Aim: Copy out the records from the line that has "Where should I click to: Expand" through the line that has "tap(841, 75)", putting "image viewer" in place of "photo viewer" and keeping everything else the same.

Extracted records:
###
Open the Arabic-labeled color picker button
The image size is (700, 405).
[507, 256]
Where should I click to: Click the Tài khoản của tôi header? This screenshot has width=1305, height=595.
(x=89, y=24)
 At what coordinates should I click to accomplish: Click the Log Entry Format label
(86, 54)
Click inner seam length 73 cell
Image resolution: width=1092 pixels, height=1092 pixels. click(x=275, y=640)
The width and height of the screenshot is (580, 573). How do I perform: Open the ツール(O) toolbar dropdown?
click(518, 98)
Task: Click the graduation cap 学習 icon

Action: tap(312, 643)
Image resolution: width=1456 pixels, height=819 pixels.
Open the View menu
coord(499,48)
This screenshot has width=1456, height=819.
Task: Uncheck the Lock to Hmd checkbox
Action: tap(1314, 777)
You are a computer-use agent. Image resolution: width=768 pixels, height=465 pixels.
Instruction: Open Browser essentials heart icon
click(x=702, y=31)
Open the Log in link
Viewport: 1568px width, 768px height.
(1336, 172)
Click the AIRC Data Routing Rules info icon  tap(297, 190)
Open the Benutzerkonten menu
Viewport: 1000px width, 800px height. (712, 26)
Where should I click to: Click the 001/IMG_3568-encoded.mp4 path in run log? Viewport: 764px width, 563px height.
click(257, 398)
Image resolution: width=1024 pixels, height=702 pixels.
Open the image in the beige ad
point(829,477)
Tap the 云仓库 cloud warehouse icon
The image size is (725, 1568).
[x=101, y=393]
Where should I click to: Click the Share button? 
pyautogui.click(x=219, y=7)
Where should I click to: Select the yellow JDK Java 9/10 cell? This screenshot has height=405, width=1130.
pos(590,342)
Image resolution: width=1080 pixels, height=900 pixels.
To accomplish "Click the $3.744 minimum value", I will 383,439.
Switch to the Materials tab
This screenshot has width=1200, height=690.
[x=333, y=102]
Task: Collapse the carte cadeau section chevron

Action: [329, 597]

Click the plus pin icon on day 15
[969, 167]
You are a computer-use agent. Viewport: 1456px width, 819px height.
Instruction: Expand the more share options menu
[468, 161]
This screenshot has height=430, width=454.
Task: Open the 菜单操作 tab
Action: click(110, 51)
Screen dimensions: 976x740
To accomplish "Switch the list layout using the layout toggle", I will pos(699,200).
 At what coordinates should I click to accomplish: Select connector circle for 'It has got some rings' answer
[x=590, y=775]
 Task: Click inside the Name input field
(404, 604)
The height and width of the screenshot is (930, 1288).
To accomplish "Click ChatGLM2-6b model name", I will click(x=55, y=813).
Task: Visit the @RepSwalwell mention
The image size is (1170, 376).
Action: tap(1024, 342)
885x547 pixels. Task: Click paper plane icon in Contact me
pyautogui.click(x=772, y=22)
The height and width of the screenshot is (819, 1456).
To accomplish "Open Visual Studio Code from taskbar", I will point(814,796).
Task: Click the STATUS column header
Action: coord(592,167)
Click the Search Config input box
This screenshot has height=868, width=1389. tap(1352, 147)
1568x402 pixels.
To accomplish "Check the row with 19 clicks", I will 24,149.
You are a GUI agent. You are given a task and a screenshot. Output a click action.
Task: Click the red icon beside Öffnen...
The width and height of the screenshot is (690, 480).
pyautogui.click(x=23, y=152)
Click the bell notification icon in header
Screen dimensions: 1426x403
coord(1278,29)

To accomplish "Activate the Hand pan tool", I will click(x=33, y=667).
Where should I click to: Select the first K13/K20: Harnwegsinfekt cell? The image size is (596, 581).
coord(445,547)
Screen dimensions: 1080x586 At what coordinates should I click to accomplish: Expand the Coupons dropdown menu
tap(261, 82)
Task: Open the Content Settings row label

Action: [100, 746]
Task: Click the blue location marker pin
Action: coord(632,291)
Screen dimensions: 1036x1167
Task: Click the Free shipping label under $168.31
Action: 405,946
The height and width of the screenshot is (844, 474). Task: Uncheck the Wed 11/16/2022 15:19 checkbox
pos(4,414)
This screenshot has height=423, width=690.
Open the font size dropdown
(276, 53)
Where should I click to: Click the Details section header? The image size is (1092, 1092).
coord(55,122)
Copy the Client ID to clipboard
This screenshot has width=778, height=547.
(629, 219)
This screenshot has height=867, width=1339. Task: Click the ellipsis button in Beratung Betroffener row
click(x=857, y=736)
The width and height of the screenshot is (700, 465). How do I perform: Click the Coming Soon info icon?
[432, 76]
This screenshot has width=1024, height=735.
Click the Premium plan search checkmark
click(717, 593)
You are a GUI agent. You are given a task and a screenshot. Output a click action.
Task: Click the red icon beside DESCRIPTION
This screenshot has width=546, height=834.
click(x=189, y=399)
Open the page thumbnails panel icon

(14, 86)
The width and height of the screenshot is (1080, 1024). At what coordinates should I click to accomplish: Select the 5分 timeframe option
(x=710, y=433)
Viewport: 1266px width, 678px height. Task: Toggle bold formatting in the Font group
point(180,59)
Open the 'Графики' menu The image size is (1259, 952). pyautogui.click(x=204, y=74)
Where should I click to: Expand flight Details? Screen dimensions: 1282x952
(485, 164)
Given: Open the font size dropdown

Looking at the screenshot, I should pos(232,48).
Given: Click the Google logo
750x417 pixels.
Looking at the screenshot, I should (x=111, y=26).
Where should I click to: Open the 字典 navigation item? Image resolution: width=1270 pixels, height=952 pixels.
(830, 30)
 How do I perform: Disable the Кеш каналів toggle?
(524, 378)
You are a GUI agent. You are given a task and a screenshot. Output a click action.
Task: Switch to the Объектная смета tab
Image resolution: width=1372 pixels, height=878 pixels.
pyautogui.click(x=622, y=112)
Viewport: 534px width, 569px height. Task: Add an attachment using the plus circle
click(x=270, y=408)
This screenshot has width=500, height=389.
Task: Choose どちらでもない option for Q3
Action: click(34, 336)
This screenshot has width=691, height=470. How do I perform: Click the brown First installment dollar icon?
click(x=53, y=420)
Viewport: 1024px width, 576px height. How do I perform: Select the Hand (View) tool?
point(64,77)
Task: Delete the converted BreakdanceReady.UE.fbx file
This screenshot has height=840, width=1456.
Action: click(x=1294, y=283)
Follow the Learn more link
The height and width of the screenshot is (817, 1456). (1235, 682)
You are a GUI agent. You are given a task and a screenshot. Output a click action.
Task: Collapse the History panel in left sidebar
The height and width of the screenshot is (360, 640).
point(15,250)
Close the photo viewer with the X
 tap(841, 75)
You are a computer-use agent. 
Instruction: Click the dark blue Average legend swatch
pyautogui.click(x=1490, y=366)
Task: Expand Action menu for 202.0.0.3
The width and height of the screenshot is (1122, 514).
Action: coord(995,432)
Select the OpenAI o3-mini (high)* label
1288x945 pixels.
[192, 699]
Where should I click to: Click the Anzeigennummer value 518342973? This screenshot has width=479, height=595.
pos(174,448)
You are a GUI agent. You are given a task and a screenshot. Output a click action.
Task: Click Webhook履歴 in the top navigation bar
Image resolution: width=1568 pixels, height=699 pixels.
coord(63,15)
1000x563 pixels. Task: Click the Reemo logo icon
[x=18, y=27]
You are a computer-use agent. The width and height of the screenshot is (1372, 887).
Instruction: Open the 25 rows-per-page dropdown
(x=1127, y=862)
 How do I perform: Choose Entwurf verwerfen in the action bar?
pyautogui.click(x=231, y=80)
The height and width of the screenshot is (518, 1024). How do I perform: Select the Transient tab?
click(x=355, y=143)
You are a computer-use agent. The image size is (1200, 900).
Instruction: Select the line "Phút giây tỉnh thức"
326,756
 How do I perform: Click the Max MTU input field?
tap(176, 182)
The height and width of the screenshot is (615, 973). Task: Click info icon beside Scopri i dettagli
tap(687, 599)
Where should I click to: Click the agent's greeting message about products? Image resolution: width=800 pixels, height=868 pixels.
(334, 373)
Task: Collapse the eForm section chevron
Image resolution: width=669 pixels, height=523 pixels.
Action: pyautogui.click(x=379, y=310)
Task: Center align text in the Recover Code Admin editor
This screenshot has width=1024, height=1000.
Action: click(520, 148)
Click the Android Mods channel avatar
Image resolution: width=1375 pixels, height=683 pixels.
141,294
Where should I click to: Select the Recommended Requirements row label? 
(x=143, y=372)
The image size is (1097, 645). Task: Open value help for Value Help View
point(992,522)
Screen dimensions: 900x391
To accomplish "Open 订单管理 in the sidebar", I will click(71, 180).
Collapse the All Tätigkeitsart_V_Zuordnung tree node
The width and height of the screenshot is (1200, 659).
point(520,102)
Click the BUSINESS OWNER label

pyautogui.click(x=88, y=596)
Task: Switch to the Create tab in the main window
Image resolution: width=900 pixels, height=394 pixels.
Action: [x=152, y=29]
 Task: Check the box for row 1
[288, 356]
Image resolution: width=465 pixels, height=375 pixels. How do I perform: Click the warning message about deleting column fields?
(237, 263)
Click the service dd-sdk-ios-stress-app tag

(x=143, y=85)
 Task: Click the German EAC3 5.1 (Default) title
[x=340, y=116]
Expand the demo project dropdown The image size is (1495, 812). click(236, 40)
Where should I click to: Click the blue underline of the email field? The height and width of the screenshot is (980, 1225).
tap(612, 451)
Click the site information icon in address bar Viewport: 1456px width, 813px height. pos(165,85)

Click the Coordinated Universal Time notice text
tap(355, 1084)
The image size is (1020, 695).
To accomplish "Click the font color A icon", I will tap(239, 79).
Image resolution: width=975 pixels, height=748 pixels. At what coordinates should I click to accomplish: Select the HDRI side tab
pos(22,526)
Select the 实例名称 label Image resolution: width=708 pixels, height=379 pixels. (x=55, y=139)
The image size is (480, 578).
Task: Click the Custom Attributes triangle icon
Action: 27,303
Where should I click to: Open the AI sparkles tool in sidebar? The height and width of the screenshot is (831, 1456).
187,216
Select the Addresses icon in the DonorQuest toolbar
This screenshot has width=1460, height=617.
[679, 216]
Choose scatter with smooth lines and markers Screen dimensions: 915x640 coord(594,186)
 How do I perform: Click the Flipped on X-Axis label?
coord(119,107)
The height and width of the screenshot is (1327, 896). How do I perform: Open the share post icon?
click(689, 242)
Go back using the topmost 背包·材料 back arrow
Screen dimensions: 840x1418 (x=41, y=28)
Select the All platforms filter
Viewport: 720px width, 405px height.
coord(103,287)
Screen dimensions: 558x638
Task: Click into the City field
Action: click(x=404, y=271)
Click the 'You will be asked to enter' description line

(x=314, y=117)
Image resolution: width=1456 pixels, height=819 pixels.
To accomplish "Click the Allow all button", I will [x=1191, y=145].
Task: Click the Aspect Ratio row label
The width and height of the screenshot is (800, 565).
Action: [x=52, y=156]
###
Exercise response:
Where should I click to: Expand flight Details? Screen dimensions: 1282x952
(485, 164)
Given: Open the font size dropdown

Looking at the screenshot, I should pos(232,48).
Given: Click the Google logo
750x417 pixels.
Looking at the screenshot, I should (x=111, y=26).
Where should I click to: Open the 字典 navigation item? Image resolution: width=1270 pixels, height=952 pixels.
(830, 30)
 How do I perform: Disable the Кеш каналів toggle?
(524, 378)
You are a GUI agent. You are given a task and a screenshot. Output a click action.
Task: Switch to the Объектная смета tab
Image resolution: width=1372 pixels, height=878 pixels.
pyautogui.click(x=622, y=112)
Viewport: 534px width, 569px height. Task: Add an attachment using the plus circle
click(x=270, y=408)
This screenshot has width=500, height=389.
Task: Choose どちらでもない option for Q3
Action: click(34, 336)
This screenshot has width=691, height=470. How do I perform: Click the brown First installment dollar icon?
click(x=53, y=420)
Viewport: 1024px width, 576px height. How do I perform: Select the Hand (View) tool?
point(64,77)
Task: Delete the converted BreakdanceReady.UE.fbx file
This screenshot has height=840, width=1456.
Action: click(x=1294, y=283)
Follow the Learn more link
The height and width of the screenshot is (817, 1456). (1235, 682)
You are a GUI agent. You are given a task and a screenshot. Output a click action.
Task: Collapse the History panel in left sidebar
The height and width of the screenshot is (360, 640).
point(15,250)
Close the image viewer with the X
 tap(841, 75)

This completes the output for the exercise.